What would be needed?

The for loop codegen implementation would need to check for None and break so that pythonic syntax is preserved

for i in List("something", "something"):
    print(i)

Other details

To allow for functional patterns, the Iterator struct could have wrappers for itertools

struct Iterator[T: CollectionElement, A: Nextable[T]]:
    ...
    fn map(owned self, func: fn(value: T) -> T) -> Self:
        return map(func, self)

    fn filter(owned self, func: fn(value: T) -> Optional[T]) -> Self:
        return filter(func, self)

    fn batched(owned self, amnt: Int) -> Self:
        return itertools.batched(self, amnt)

zip implementation would be something like

struct _zip[*Ts: CollectionElement, *A: Iterable[Ts]]:
    var _iters: Tuple[*A]
    var _len: Int

    fn __init__(inout self, *values: *A):
        self._len = len(values)
        @unroll
        for i in range(self._len):
            self._iters[i] = iter(values[i])
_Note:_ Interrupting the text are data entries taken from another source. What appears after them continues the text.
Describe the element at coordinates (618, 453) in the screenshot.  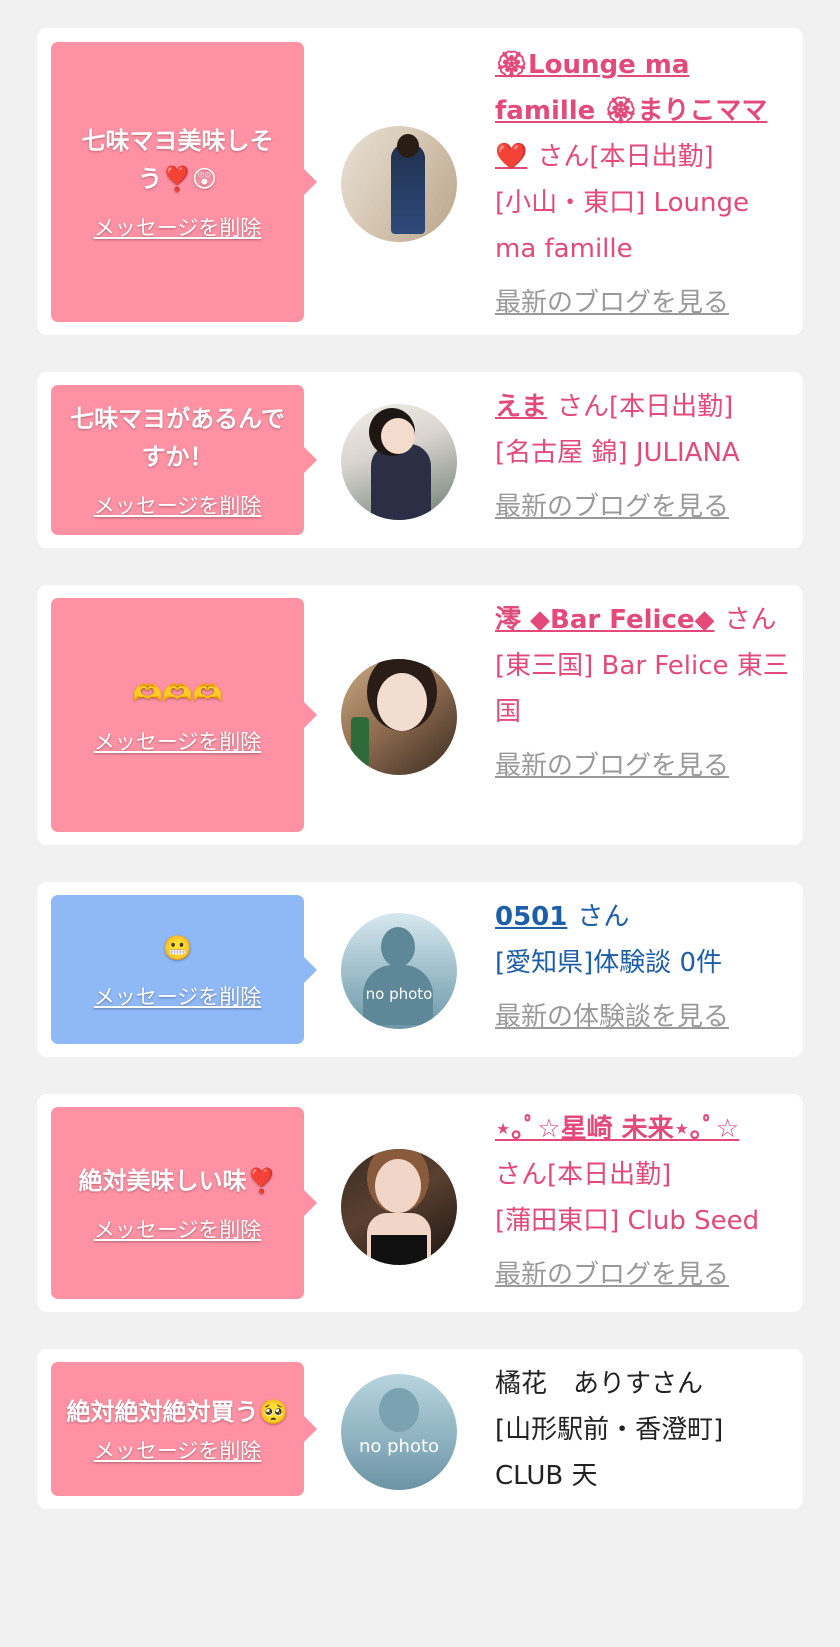
I see `cast-location: [名古屋 錦] JULIANA` at that location.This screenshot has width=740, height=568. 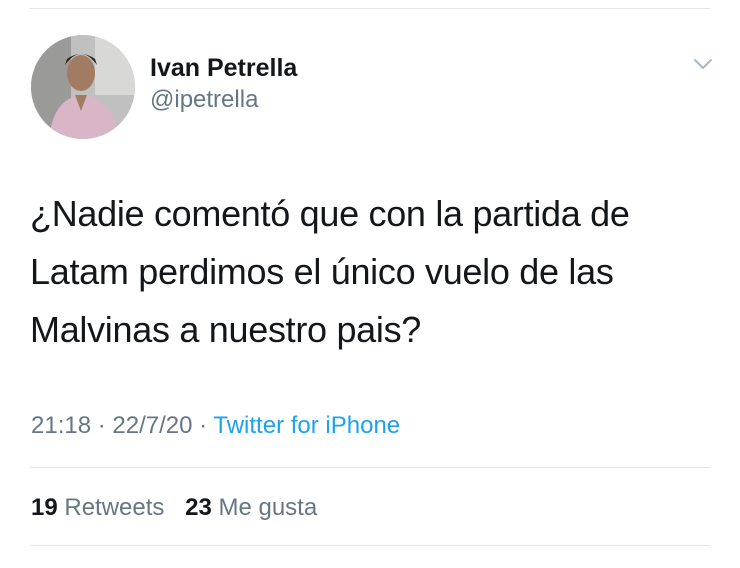 What do you see at coordinates (44, 508) in the screenshot?
I see `retweets-count: 19` at bounding box center [44, 508].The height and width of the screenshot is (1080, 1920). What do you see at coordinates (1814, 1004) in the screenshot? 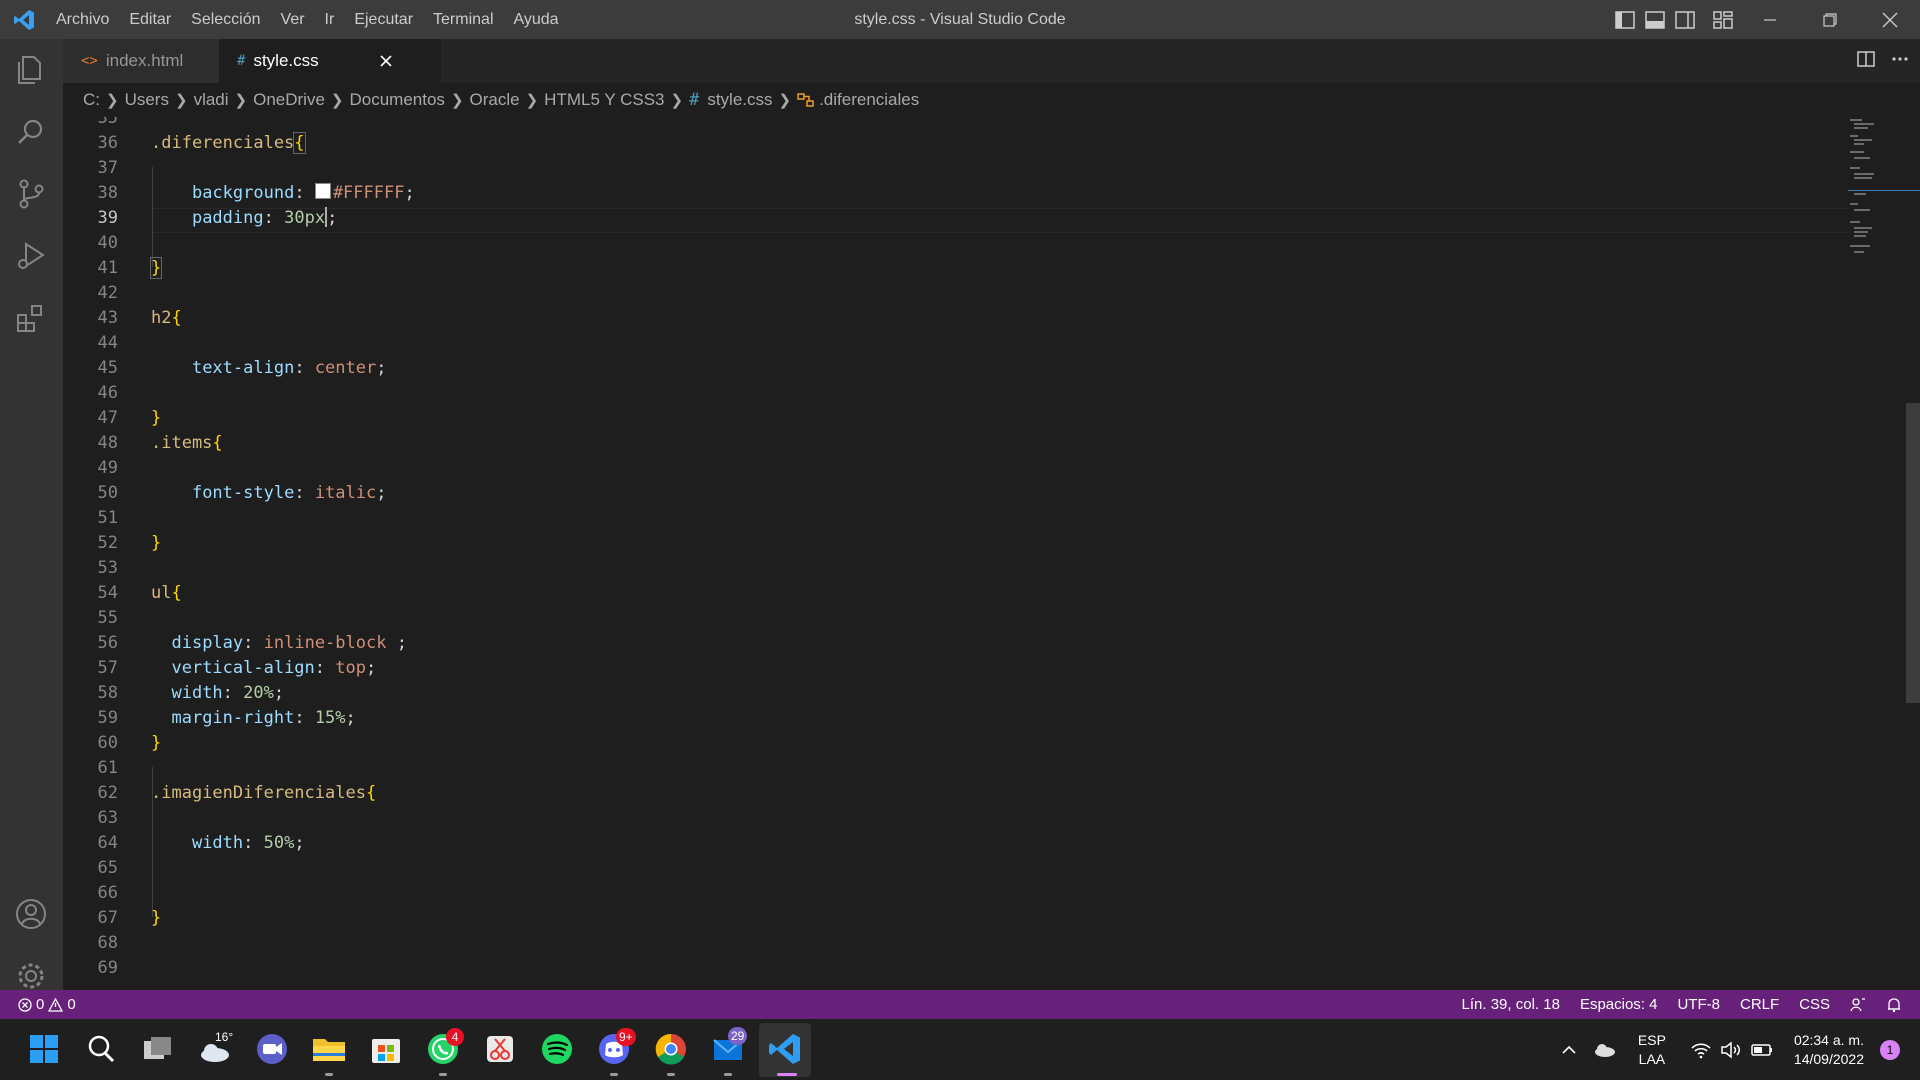
I see `language-mode: CSS` at bounding box center [1814, 1004].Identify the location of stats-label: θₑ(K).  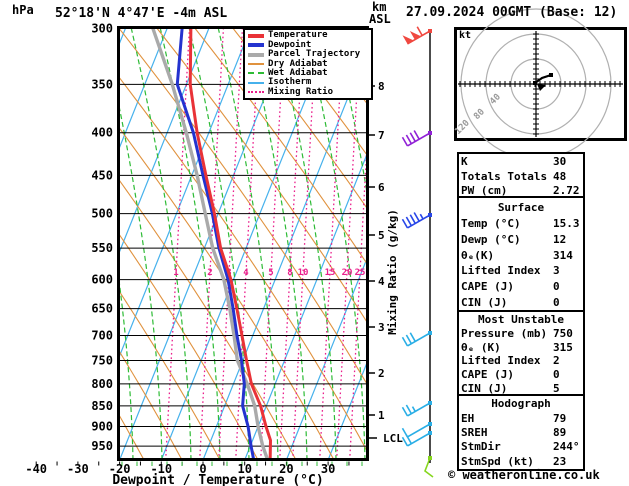
(478, 255). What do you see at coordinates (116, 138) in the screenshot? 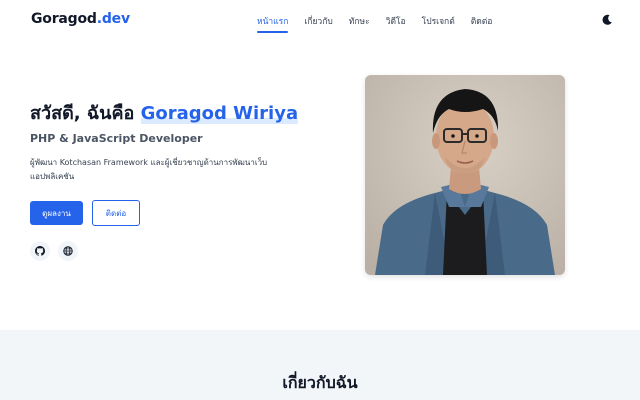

    fn __next__(self) -> Optional[Tuple[*Ts]]:
        var items: Optional[Tuple[*Ts]]
        @unroll
        for i in range(self._len):
            item[i] = next(self._iters[i])
        return items

fn zip[*Ts: CollectionElement, *A: Iterable[Ts]](*values: *A) -> Iterator[*Ts]:
    return Iterator(_zip(values))

And once we have capable enough generics for this code to be feasible, implementing a generator would be as simple as taking a yielding function

struct Generator[T: CollectionElement, *A: AnyType, **B: AnyType]:
    var _func: Coroutine[fn(*A, **B) -> Optional[T]]
    var _args: A
    var _kwargs: B

    fn __init__(inout self, func: fn(*A, **B) -> Optional[T], *args: A, **kwargs: B):
        self._func = Coroutine(func)
        self._args = args
        self._kwargs = kwargs

    fn __next__(self) -> Optional[T]:
        return self._func(self._args, self._kwargs).get()

That way:

fn some_yielding_func() -> Optional[Int]
    ...

fn main():
    var iterator = Iterator(Generator(some_yielding_func))
    var concatenated = ", ".join(iterator)
jayzhan211 commented 1 month ago

@jayzhan211 do you wanna do the pull request with the proposal? I wrote something rn you can use if you want

Probably not recently, you can go ahead! Also, I'm not familiar with the code-gen of the iterator support

martinvuyk commented 1 month ago

Also, I'm not familiar with the code-gen of the iterator support

I also have no clue. I'm not sure if @unroll can even be implemented with the None check branch.

I'm also not privy to how yield will be implemented. And we are still missing some core trait and Variadic Args & Parameters features.